Supplied text:
· · · ·

Elemental Microanalysis

Elemental microanalysis is the determination of percentage levels of elements on milligram quantities of organic and organometallic compounds.

CHN Analysis

Instrumental techniques such as NMR and Mass Spectroscopy are routinely used to elucidate the structures of organic materials, but all have their limitations, particularly when it comes to contamination from inorganic species.

It is therefore essential to use a range of methods when fully characterising a sample, of which CHN analysis forms a part.

The determination of Carbon, Hydrogen and Nitrogen can play a very important role in the various processes of synthesis, separation, purification and the structural identification of organic compounds, both for research and quality control purposes.

CHN analysers provide a quick cost-effective method to check sample purity and to determine the empirical formula of new carbon based compounds.

Sulfur & Halogen Analysis

In many organic materials it is also necessary to analyse for Sulfur or Halogen atoms. Analysis of these elements usually relies on combusting the material in an Oxygen rich atmosphere, the products of the combustion being absorbed in an aqueous based solution. A variety of techniques can then be used to determine the Sulfur or Halogen content.

These techniques include:

- Classical Potentiometric Titrations

- Ion Chromatography


Butterworth have been using Ion Chromatography for the analysis of Fluorine, Chlorine, Bromine and Iodine since its introduction in the late 1970’s, to negate the problems of co-precipitation associated with titrimetric analysis.

· · · ·

Please carry on the elemental microanalysis text from the point where it stops. The listing has no connection to the elemental microanalysis text.

· · · ·

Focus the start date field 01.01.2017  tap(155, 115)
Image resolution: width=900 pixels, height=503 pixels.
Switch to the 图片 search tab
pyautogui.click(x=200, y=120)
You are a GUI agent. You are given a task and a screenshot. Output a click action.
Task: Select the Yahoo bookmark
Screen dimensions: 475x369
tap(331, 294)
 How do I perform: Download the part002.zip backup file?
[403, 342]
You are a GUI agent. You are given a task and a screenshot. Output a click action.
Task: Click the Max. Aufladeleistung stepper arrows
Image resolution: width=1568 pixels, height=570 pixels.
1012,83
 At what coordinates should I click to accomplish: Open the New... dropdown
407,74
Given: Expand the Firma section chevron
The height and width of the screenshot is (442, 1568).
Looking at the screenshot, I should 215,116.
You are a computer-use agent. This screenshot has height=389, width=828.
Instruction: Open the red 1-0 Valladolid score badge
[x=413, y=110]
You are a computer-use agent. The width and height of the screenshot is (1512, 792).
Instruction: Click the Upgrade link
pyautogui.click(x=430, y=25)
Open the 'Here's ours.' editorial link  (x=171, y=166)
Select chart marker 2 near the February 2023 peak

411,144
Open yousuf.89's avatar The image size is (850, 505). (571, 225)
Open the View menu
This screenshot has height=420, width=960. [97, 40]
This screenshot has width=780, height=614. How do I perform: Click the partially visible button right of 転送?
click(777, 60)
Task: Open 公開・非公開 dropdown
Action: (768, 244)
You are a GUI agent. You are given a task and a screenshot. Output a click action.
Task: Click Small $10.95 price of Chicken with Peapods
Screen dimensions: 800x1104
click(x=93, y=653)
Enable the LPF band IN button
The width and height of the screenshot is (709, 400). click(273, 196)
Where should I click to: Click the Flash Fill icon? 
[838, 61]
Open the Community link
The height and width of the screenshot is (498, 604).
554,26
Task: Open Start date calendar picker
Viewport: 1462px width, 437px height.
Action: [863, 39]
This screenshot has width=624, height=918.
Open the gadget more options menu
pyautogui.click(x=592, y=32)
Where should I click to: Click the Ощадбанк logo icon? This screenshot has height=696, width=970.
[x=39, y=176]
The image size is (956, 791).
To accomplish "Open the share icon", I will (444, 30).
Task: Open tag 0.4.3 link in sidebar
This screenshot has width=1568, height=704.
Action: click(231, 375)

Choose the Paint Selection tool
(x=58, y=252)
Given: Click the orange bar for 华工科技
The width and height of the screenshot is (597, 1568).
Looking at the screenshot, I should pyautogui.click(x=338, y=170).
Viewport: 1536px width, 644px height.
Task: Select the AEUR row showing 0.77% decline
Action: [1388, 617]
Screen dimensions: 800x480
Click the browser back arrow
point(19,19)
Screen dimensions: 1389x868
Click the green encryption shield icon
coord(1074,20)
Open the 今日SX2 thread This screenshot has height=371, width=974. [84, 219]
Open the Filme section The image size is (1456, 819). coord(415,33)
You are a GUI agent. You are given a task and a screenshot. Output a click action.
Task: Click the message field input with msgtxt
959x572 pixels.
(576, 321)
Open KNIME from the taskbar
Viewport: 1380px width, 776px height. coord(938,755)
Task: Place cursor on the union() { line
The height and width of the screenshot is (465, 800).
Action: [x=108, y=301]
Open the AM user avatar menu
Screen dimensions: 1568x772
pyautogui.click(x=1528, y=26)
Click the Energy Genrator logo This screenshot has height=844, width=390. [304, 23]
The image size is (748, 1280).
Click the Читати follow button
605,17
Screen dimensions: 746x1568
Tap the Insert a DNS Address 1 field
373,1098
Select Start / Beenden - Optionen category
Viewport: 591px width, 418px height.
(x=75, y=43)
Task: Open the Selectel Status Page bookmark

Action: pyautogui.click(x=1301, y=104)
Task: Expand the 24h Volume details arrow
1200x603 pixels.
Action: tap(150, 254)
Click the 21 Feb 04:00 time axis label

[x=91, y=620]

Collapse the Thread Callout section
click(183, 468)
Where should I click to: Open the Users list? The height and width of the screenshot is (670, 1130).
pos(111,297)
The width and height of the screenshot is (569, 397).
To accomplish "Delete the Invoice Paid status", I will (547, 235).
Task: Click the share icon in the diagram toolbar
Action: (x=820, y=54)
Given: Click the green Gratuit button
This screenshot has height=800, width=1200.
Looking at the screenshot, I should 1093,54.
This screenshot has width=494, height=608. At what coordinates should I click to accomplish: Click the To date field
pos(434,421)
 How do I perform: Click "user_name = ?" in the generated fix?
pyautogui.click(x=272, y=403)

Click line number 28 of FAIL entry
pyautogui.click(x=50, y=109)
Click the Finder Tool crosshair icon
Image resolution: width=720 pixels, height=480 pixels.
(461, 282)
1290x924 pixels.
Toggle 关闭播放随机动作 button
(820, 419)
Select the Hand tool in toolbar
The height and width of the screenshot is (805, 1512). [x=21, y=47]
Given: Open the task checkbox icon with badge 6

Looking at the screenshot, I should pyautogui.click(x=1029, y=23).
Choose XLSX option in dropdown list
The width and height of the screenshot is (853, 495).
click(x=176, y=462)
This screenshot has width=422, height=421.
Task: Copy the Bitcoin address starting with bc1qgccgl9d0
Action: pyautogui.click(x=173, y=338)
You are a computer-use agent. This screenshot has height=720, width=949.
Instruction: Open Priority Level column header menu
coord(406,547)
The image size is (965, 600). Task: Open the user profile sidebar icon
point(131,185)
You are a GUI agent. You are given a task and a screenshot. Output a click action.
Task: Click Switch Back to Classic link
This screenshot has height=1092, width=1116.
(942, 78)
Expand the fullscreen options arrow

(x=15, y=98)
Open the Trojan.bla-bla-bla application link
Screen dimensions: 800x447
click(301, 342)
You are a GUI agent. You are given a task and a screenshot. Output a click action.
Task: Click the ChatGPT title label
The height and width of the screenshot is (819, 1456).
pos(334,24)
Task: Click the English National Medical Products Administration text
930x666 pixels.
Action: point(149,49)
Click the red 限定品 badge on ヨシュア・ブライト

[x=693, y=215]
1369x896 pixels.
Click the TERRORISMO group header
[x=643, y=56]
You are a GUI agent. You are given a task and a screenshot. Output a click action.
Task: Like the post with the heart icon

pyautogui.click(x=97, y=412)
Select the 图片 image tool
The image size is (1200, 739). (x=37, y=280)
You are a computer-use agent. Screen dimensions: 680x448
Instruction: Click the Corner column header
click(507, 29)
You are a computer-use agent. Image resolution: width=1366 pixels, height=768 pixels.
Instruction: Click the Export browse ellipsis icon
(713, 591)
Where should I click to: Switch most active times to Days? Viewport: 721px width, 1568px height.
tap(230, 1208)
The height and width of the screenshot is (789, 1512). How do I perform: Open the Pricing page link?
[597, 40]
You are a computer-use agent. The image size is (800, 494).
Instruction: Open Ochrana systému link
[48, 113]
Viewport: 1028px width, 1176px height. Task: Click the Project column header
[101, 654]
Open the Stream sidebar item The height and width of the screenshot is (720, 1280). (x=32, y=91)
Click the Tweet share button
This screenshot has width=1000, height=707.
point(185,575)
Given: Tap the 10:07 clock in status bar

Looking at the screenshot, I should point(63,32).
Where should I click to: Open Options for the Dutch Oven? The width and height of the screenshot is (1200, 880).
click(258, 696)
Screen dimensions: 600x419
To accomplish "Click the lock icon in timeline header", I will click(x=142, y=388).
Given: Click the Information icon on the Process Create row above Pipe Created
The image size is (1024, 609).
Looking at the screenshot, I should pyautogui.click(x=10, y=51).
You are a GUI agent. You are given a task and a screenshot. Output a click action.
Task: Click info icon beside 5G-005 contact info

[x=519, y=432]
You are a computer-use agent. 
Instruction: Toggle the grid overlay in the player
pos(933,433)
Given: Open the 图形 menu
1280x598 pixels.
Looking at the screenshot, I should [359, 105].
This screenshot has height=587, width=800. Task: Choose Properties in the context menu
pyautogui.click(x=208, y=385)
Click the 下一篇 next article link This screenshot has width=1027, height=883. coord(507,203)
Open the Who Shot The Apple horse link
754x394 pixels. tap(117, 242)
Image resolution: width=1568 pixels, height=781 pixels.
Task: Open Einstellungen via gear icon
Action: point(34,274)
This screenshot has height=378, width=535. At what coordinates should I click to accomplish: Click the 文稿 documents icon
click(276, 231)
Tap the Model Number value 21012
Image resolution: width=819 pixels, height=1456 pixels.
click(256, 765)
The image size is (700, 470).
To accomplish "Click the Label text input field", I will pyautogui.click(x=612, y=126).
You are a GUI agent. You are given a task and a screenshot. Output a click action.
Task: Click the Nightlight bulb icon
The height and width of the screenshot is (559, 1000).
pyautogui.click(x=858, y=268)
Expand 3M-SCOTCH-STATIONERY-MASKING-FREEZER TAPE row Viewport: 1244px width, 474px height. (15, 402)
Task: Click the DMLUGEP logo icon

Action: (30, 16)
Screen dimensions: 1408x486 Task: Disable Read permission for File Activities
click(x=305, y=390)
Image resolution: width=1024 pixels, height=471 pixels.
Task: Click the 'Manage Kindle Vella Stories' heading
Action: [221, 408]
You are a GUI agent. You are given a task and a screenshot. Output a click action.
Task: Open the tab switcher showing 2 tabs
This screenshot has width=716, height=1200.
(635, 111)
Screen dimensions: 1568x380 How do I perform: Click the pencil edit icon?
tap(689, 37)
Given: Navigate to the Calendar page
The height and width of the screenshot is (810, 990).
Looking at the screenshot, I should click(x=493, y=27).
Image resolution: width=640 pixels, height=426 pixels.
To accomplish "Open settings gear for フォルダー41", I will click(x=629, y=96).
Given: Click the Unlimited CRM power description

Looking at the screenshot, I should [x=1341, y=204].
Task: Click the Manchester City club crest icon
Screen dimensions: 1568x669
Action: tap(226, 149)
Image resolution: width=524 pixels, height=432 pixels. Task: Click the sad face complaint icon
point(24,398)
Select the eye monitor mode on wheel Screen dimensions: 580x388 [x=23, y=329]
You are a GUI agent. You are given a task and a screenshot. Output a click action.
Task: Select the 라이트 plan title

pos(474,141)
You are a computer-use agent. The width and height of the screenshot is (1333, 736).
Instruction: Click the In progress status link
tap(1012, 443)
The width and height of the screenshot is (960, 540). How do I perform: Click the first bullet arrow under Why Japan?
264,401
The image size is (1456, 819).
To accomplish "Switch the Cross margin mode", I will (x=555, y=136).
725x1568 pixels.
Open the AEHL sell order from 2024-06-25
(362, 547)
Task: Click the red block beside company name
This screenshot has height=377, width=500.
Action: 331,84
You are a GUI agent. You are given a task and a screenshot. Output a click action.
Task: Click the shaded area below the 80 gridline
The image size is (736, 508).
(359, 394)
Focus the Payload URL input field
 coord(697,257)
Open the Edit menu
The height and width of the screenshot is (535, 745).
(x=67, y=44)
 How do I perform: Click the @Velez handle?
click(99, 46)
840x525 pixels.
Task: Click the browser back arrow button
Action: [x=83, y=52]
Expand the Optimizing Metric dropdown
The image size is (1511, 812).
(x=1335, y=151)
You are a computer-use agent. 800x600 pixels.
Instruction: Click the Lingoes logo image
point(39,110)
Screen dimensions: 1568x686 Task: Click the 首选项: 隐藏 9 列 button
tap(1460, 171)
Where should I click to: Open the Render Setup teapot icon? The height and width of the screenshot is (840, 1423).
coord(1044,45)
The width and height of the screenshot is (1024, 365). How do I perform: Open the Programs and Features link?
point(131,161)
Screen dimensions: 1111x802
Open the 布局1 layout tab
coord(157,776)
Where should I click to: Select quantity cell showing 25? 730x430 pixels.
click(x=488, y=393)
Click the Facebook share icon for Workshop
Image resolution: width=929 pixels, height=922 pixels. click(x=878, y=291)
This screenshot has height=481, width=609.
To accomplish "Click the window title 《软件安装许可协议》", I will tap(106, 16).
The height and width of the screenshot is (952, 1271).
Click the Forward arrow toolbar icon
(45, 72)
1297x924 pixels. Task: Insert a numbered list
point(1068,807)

· · · ·

Result:
Metals Analysis

The determination of metals in pharmaceutical samples, whether they are active components or potential impurities, is of particular importance. Ensuring that either that the metals present are at the right concentrations or below their specified limit.

Oxygen combustion is also applicable to the analysis of metals and other elements such as Phosphorus.

However a more accurate method is by Closed Vessel Microwave Digestion followed by ICP or AAS, the advantages of which include:

- Automated digestion procedure allowing multiple sample preparations

- Accurate matrix matching

The use of either ICP-OES or ICP-MS enables the analyst to select the optimum Wavelength/Mass Number for any element to prevent interference from other components present in the sample matrix. The dynamic range of ICP allows analysis from ppt through to % levels.

Butterworth were founded in 1974 to undertake Elemental Microanalysis. This has resulted in a wealth of experience in this field. We are one of the few laboratories accredited to undertake CHN analysis to GLP as well as ISO 17025.